WomensBest_DailyNews

Du möchtest rauchfrei, gesund und fit ins neue Jahr starten? Wir helfen dir dabei!

 

Dass Rauchen ungesund ist, weiß wohl jeder, trotzdem ist es oft nicht so einfach, dieses Laster aufzugeben. Ein fester Entschluss ist der entscheidende Schritt auf dem Weg zum Nichtraucher. Diese Gründe könnten dir vielleicht bei deiner Entscheidung helfen:

 

–   Rauchen erhöht das Risiko für Krebs, Herzinfarkt, Diabetes, Herzerkrankungen, Schlaganfall oder andere Krankheiten

–   Raucher sterben im Schnitt 10 Jahre früher

–   Qualmen vermindert die Fruchtbarkeit

–   Es kostet rund 1300 Euro pro Jahr (ca. eine Schachtel pro Tag)

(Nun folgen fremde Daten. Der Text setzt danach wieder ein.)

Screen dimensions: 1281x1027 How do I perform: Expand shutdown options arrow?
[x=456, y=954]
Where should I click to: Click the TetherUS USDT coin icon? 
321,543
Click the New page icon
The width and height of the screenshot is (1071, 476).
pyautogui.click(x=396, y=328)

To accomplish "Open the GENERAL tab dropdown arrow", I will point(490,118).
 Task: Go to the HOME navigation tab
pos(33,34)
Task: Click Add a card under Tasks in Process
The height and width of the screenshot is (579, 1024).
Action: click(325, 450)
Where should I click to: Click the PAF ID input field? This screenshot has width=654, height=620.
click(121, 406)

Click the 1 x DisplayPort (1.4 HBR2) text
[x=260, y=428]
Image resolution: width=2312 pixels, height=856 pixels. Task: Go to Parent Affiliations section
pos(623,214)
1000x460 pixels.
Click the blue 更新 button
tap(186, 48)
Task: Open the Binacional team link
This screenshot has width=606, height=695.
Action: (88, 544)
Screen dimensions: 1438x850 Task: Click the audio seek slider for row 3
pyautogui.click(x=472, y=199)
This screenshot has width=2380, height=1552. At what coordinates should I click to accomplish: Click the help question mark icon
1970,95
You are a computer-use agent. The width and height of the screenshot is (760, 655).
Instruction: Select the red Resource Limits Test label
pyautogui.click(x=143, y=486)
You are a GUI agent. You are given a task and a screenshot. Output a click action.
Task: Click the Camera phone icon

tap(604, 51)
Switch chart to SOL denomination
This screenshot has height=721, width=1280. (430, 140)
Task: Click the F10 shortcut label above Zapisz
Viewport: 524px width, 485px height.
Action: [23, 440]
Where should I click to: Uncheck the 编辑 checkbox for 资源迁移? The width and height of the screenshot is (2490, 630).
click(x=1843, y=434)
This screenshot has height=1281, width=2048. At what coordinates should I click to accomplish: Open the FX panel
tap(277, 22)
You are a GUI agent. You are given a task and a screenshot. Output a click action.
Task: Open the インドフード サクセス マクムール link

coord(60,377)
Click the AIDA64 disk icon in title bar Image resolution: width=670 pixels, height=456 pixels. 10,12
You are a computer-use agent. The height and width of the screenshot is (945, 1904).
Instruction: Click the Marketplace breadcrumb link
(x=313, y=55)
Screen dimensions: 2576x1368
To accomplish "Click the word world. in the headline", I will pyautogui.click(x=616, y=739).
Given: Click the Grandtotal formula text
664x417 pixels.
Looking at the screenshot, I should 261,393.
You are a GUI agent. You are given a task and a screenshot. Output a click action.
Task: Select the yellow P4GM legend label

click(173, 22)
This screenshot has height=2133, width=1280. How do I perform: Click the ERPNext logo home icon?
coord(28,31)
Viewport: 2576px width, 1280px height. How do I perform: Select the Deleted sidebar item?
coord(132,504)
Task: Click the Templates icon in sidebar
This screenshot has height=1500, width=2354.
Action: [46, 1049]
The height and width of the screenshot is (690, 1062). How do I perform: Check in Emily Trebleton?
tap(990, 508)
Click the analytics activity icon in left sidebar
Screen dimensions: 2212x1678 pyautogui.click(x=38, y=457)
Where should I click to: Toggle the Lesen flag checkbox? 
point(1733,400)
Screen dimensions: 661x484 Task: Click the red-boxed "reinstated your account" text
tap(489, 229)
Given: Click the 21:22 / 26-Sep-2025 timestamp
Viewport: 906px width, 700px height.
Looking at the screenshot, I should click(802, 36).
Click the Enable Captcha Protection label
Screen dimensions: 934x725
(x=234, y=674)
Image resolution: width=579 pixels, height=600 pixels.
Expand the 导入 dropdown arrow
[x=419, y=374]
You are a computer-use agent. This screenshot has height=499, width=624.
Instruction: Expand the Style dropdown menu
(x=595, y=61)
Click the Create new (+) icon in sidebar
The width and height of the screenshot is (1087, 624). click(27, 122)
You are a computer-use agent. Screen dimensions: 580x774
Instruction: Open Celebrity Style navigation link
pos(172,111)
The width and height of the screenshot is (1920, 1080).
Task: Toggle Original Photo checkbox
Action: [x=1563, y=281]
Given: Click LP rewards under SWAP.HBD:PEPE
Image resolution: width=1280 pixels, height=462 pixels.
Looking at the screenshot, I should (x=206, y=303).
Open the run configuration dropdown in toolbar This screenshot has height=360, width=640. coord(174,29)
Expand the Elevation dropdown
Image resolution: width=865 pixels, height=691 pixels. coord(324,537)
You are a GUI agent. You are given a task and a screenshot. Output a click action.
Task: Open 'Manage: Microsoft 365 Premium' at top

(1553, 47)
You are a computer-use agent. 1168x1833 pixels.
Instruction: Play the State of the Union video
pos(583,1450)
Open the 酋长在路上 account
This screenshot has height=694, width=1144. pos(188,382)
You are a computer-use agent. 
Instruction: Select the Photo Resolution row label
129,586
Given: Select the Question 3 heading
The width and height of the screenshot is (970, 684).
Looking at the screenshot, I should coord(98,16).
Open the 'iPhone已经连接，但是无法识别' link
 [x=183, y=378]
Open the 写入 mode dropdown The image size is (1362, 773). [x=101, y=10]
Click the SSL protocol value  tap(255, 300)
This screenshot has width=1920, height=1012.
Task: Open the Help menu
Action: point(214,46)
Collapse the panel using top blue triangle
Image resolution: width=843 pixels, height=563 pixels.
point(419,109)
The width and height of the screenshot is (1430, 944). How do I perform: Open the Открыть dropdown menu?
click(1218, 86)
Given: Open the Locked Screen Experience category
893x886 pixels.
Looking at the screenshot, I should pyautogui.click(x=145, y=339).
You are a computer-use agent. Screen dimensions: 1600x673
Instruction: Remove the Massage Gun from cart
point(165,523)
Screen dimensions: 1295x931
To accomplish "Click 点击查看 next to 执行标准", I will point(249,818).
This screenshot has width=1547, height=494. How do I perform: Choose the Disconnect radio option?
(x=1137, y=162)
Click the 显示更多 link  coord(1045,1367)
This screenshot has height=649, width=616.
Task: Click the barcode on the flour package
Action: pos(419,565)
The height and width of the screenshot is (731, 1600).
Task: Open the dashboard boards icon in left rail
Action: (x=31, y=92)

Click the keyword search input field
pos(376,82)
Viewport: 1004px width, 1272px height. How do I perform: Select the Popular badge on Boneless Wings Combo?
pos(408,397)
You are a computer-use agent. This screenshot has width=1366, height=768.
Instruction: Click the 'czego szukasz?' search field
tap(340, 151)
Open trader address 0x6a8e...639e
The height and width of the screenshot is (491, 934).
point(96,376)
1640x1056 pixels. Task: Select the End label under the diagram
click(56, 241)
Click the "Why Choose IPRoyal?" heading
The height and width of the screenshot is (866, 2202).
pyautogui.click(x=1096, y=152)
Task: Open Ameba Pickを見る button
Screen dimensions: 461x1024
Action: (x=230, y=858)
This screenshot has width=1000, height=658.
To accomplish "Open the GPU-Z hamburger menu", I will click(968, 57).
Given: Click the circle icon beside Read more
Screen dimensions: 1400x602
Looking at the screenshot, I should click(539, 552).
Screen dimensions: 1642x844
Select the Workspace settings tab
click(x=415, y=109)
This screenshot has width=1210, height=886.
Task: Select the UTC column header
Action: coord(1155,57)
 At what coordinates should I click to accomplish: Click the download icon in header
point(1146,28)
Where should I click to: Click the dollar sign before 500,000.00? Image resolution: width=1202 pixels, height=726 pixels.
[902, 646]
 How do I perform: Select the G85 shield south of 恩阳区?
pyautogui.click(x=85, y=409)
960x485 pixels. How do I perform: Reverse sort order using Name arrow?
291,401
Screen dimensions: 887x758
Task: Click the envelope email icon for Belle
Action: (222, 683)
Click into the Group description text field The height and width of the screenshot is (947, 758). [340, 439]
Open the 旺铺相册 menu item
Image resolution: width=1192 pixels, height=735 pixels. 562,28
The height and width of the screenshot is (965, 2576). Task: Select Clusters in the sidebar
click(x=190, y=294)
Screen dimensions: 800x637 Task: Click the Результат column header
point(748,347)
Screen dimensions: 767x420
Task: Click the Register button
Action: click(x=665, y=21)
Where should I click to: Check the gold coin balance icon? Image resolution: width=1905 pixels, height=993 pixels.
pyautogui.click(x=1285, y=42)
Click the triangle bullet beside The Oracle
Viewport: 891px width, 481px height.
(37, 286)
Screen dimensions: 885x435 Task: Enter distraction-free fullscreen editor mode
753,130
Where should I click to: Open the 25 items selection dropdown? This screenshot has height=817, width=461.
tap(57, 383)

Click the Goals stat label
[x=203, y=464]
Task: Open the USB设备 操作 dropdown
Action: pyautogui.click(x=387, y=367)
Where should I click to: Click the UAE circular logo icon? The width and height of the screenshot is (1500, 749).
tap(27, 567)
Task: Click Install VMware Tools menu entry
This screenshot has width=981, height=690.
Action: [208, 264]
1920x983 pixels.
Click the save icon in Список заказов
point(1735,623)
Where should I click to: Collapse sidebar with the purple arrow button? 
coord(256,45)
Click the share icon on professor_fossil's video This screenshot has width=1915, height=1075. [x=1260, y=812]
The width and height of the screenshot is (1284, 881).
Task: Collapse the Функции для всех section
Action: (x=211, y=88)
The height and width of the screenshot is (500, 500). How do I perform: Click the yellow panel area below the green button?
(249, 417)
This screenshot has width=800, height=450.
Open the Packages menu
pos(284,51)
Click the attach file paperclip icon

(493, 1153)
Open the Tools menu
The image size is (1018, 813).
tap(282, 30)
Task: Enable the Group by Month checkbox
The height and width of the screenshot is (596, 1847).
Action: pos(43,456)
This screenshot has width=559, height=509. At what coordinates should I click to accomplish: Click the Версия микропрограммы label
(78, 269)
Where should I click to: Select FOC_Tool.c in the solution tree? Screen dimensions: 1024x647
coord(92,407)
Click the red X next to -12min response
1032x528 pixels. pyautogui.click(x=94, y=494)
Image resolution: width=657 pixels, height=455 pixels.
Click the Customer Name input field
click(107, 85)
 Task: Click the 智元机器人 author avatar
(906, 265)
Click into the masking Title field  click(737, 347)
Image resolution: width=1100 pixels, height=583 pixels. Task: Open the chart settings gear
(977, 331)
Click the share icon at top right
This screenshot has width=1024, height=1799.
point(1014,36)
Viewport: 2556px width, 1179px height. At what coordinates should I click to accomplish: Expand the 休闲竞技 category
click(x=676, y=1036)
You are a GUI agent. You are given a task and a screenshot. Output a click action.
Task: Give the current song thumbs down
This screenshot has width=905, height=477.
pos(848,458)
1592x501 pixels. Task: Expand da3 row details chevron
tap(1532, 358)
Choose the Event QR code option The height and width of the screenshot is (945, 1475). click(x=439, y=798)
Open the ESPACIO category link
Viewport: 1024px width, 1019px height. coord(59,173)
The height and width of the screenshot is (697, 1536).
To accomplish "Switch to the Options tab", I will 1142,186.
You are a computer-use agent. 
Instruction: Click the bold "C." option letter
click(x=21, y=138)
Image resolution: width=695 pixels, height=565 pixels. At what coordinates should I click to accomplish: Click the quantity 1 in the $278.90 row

–   Wohnung, Auto und Klamotten stinken

–   Nikotin ist schädlicher als Arsen und Zyankali

–   Mehr als 90 Prozent aller Lungenkrebs-Fälle betreffen Raucher

–   Wer raucht raubt sich damit mehr als eine Stunde Freizeit am Tag

–   Die Lunge bekommt jedes Jahr eine Tasse Teer ab

–   Rauchen blockiert Geruchs- und Geschmackssinn

–   Raucher müssen häufiger zur Zahnreinigung und die Zähne faulen schneller

 

Tipps zur Rauchentwöhnung:

# Nikotin-Ersatz-Therapie

Nikotin-Kaugummis oder Nikotin-Pflaster ersetzen das Nikotin, welches man sich sonst "errauchen" würde. Die gesundheitsgefährdenden Schadstoffe fallen jedoch weg. Die Entzugserscheinungen werden deutlich gemildert. Das Pflaster wird angewendet, wenn man gleichmäßig über den Tag verteilt raucht. Kaugummi, wenn unregelmäßig und vor allem in bestimmten Situationen geraucht wird.

 

# Alkohol und andere Auslöser meiden

Kaffee und Alkohol werden automatisch mit einer Zigarette verbunden, weil man zum Gläschen Wein oder in der Kaffeepause eben gerne raucht. Versuche diese Getränke - zumindest in der Anfangszeit der Rauchentwöhnung - zu vermeiden und lenke dich ab mit Zähneputzen, Kaugummi kauen oder Spazieren gehen.

 

# Stress meiden

Bei Stress und Zeitdruck greifen die meisten Raucher sofort zur Zigarette. Gerade in der Anfangsphase des Aufhörens sollte man für einen entspannten Alltag sorgen und Stress vermeiden. Vielen fällt der Abschied von der Zigarette in beruflich ruhigen Phasen leichter. Yoga und Meditation können hier helfen.

 

# Kauen

Wenn du deinen Mund beschäftigst, hast du automatisch ein weniger großes Verlangen nach einer Zigarette. Kaugummi, Karotten, Selleriestangen oder Nüsse sollten immer griffbereit sein.

 

# Suche Unterstützung

Man raucht automatisch mehr wenn man sich auch mit Rauchern umgibt. Falls du dich einem rauchendem Umfeld befindest, solltest du Freunde, Familie und Arbeitskollegen um Unterstützung bitten, nicht in deiner Gegenwart zu rauchen. Halt in den ersten Wochen Abstand zu Rauchern, so fällt es dir deutlich leichter durchzuhalten.

 

# Bewegung

Falls du bereits eine tägliche Fitness-Routine hast, gut so. Falls nicht, solltest du jetzt damit beginnen. Das heißt aber nicht dass du jeden Tag drei Stunden im Fitness-Studio verbringen musst, nein, auch leichte Bewegung zählt. Geh jeden Tag raus an die frische Luft, das lenkt ab und mindert die Lust zu Rauchen.

 

# Nicht aufgeben

Falls du rückfällig geworden bist, nicht verzweifeln! Versuche es einfach erneut. So oft, bis du es geschafft hast. Konzentriere dich auf den Grund deines Rückfalls, warum hast du erneut zur Zigarette gegriffen, was war der Auslöser? Versuche diese Situation beim nächsten Mal zu vermeiden und setze dir ein erneutes „Aufhör-Datum".